子どもに吃音があると思ったら
バリー・ギター博士、バーモント大学
エドワード・G・コンチュア博士、バンダービルド大学
転載許可:アメリカ・吃音財団
あなたの子どもには吃音がありますか
子どもが話すのを難しく感じているようだったり、ある種の音節、単語、言い回しを発したり繰り返すのを躊躇する傾向がある場合、その子どもにはとつ弁または吃音の問題があるかもしれない。しかし、これは単に話し方を学習していく際に多くの子どもが経験する通常のとつ弁の時期にあるだけかも知れない。
話す時につかえるが正常な子ども
- 心配の必要のないとつ弁の子どもは時々、同じ音節や言葉を、たとえば「コ、コ、コレみたい」などと1、2度繰り返すことがある。その他には、発語を躊躇したり、「アー」、「エー」、「ウーン」などの音を用いることがある。
- とつ弁が見られるのは、1歳から1歳半、5歳までの間で多く、出たり消えたりするが、子どもが新しいやり方で言葉を使おうとしている兆候である場合が普通である。もしとつ弁が数週間見られず、それからまた現れるときは新しい学習の段階にあるということかも知れない。
軽い吃音がある子ども
- 軽い吃音がある子どもは、2度以上同じ音を繰り返す。たとえば[コ、コ、コ、コ、コレみたい]など。顔の筋肉、特に口のまわりに緊張と懸命に話そうとする努力が現れていることがある。
- 繰り返しと共に声が高くなることがあり、時々数秒間息が止まってしまったり、声が出なかったりする「ブロック」を経験することがある。
- 子どもと話すときは、ゆっくりリラックスして話してみせ、他の家族にも同じようにするよう勧めるのがよい。異常なほどゆっくりとは話さないように、しかも急がないように、何度も休んで話すようにする。テレビのキャラクター「ミスター・ロジャース」はこの種の話し方のよいお手本だ。

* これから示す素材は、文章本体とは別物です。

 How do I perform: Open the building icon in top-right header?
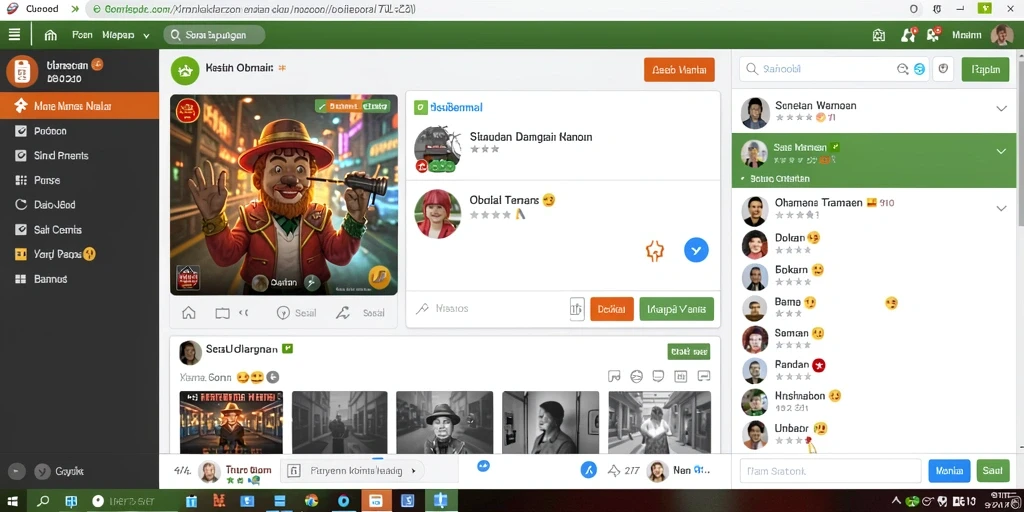point(878,35)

- 親の一人が毎日時間をとって子どもにつきっきりになり、ゆっくりとリラックスした会話をするのがとても効果的である。他に何もしていない時に数分間、決まった時間をもち、子どもがなんでも頭に浮かんだことを話すのに耳を傾けるのがよい。
- 子どもがあなたに話し掛けたり、質問をしてきたりしたときは、すぐに答えずに1秒前後間を置いてから答えてみる。こうすると、子どもは慌てず、リッラクスして話せる。

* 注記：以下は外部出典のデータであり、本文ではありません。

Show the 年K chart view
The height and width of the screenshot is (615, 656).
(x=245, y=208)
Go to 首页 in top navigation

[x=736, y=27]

- 吃音がひどくなっても、うろたえたり、いらいらしたりしないようにする。子どもは一生懸命にいろいろな新しいやり方を一度にすべて学ぼうとしている。辛抱強く、受け入れようとする態度を取ることで、子どもはとても救われるのである。
- 無意識のうちに音を繰り返したり、長く引き伸ばしたりすることは、吃音のなかでももっとも軽い症状である。緊張して吃ったり、特定の単語を避けようとするより、こういう形で話すのが一番役にたつ。

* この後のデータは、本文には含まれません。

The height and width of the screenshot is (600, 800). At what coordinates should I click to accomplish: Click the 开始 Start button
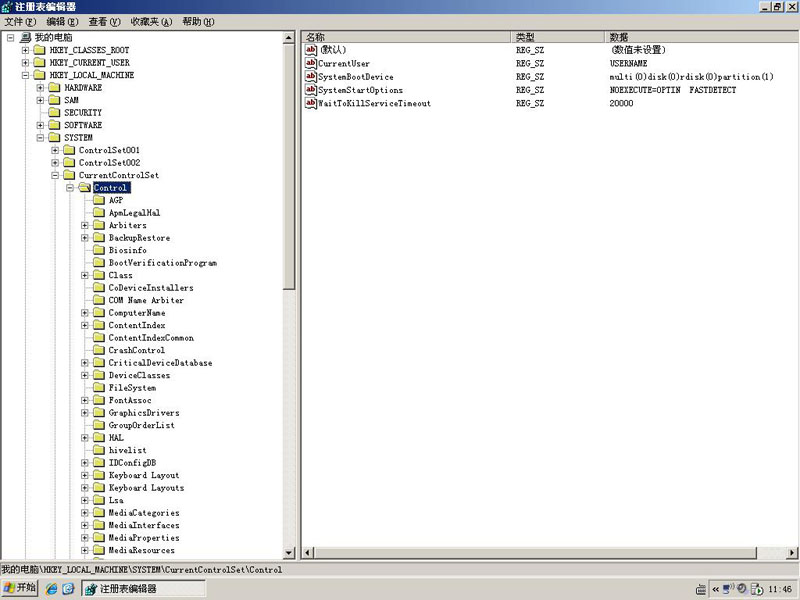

- 吃音がひどく子どもが落ち込んだり、苛々したりする時には、安心させてやる。「時々お話しするのが難しいことはわかるけど……、言葉につまる人は沢山いるのよ……、心配しないで」などと言ってやると、安心する子どもがいる。苛々している時に身体に触ったり、抱きしめるだけで安心する子どももいる。
- とつ弁は出たり、消えたりするが、出ている状態の方が長い場合が多い。
吃音がひどい子ども
- 話の中で10%以上吃音が出るとき、吃音を避けようとする強い意識と緊張を伴った吃音があるとき、単語を選んだり、別の音を使って話しはじめるときなどは、言語療法が必要である。繰り返しや音を引き伸ばすより、話が完全にブロックされることのほうがよく見られる。発話のほぼ全ての場面で、とつ弁がみられる。
- アメリカ吃音財団(Stuttering Foundation of America)(電話1-800-992-9392)へ連絡してみよう。吃音を専門にする音声・言語病理学者の名前を教えてくれる。また近くの大学や病院に連絡して、専門医を紹介してもらおう。アメリカ音声言語聴音協会の認定臨床医である音声言語病理学者を探してみよう。
- 軽い吃音のある子どもの親に対する助言は、重い吃音の問題を持つ子どもの親にもあてはまる。自分がゆっくり、リラックスして話すことが、子どもに対してゆっくりしなさいと言うよりははるかに役に立つことを憶えておこう。
- 子どもが自分の吃音について話せるように仕向けよう。そんな時は、忍耐強く、受け入れていることを見せよう。吃音に打ち勝つには、努力を重ねるよりは、吃るのではないかという恐れをなくすことが大切である。